** Start TEXT PROVIDED **

Answers: Simple Regression

(It is useful to calculate a regression coefficient at least once. However, no one who is doing useful work does hand calculation --they use statistical programs. Here is a simple regression coefficient calculator from the Internet: http://www.easycalculation.com/statistics/regression.php.)

1. For the data below, compute regression coefficients a and b.

Y X X² XY

5 7 49 35

9 4 16 36

10 1 1 10

3 10 100 30

8 3 9 24

35 25 175 135

Sum the X and Y columns, square X and sum, crossmultiply X and Y and sum. The results are the table above. The formula for the slope of the regression line is:

b = (n∑XY - ∑X∑Y)/(n∑X² - (∑X)²);
= (5*135 - 25*35)/5*175 - 25*25)
= (675 - 875) ÷ (825 - 625) = -200 ÷ 250 = -0.8

a = (∑Y - b(∑X)) ÷ n = (35 + .8*25) ÷ 5 = 55 ÷ 5 = 11.

(it may be useful to do one of these calculations without a computer program doing all the calculation, but once one has done one or two, it is best to let the machine do the calculation.)

Find the R² for the least squares regression line that you found.

Using a regression calculator, the total sum of squares was 34, the amount explained by the regression was 32, so the R² = 32 ÷ 34 = .94

2. A regression is run using 100 observations to determine the relationship between price and the number of pages in a book. The regression yields this equation:

Price = 1.41 + 1.32(Number of pages)

a) What price does this equation predict for a book with 500 pages?

b) If the standard deviation of the regression coefficient for pages is .13, what is a 95% confidence interval for the true coefficient?

1.41 + 1.32*500 = 1.41 + 660 = 661.32.
Using 2 as the t-value, it will be 1.32 ± 2*.13 or 1.32 ± .26.

3. The regression equation for the numbers in the following table is Y = 8 + .5X. What is the standard error of estimate?

X Y Predicted Y e²

4 9
10

1

5 11
10.5

0.25

10 13
13

0

6 10
11

1

5 12
10.5

2.25

We compute a standard error of estimate in the same way as we compute a standard deviation, except our degrees of freedom are n-2 instead of n-1. (We are estimating two things, not one. We cannot have an error term unless we have at least three observations, so the first two do not count for degrees of freedom. The result is the square root of (4.5/3) or apparoximately 1.22.

4. Suppose we have run a regression with five observations and we have the following results:

X error

5 -1

4 1

1 0

2 ?

0 ?

What are the last two values for the residuals? (Hint: They must sum to zero, and the correlation of the error terms and the independent variables must be zero.)

This is a hard problem requiring a bit of algebra.

All five errors must sume to zero. Calling the missing values v1 and v2, we have 0 = -1 + 1 + 0 + v1 + v2 or v1 = - v2.

** End TEXT PROVIDED **

◆ **TASKS TO COMPLETE**
(1) Transcribe everything in the simple regression answers from "Answers: Simple Regression" down to "coefficients a and b.".
(2) Translate this sentence from the simple regression answers into Spanish: "We compute a standard error of estimate in the same way as we compute a standard deviation, except our degrees of freedom are n-2 instead of n-1."
The material after this point is not needed.

** Start DATASET EXCERPT **

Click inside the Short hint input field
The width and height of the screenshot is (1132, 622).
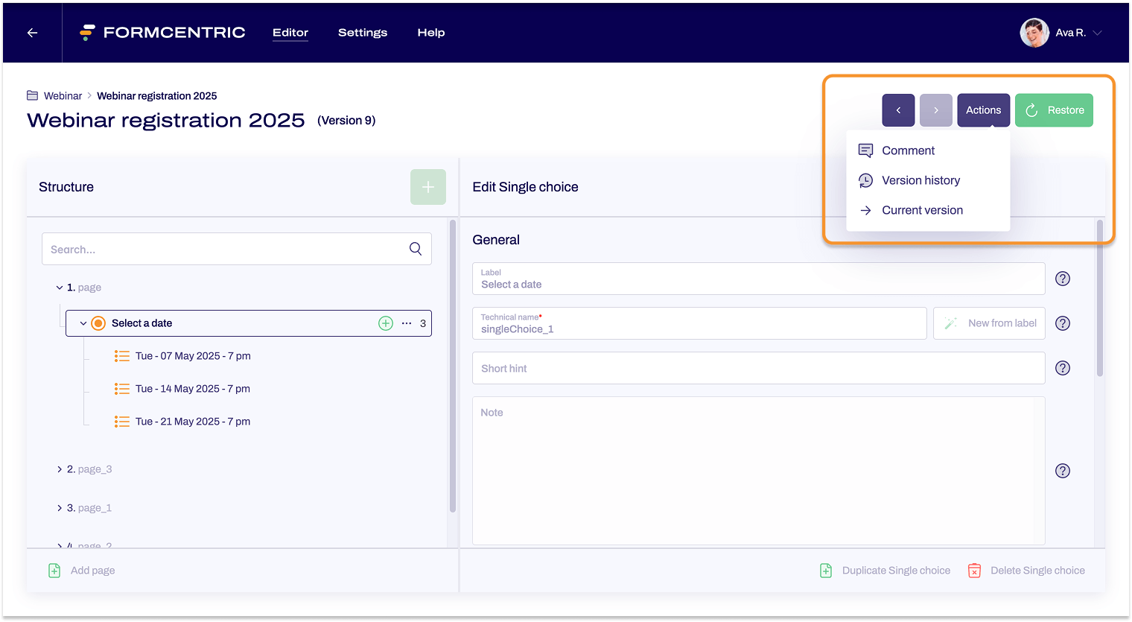coord(758,367)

** End DATASET EXCERPT **

◆ **ANSWERS TO THE EXERCISES**
(1)
Answers: Simple Regression

(It is useful to calculate a regression coefficient at least once. However, no one who is doing useful work does hand calculation --they use statistical programs. Here is a simple regression coefficient calculator from the Internet: http://www.easycalculation.com/statistics/regression.php.)

1. For the data below, compute regression coefficients a and b.

(2) Calculamos un error estándar de estimación de la misma manera que calculamos una desviación estándar, salvo que nuestros grados de libertad son n-2 en lugar de n-1.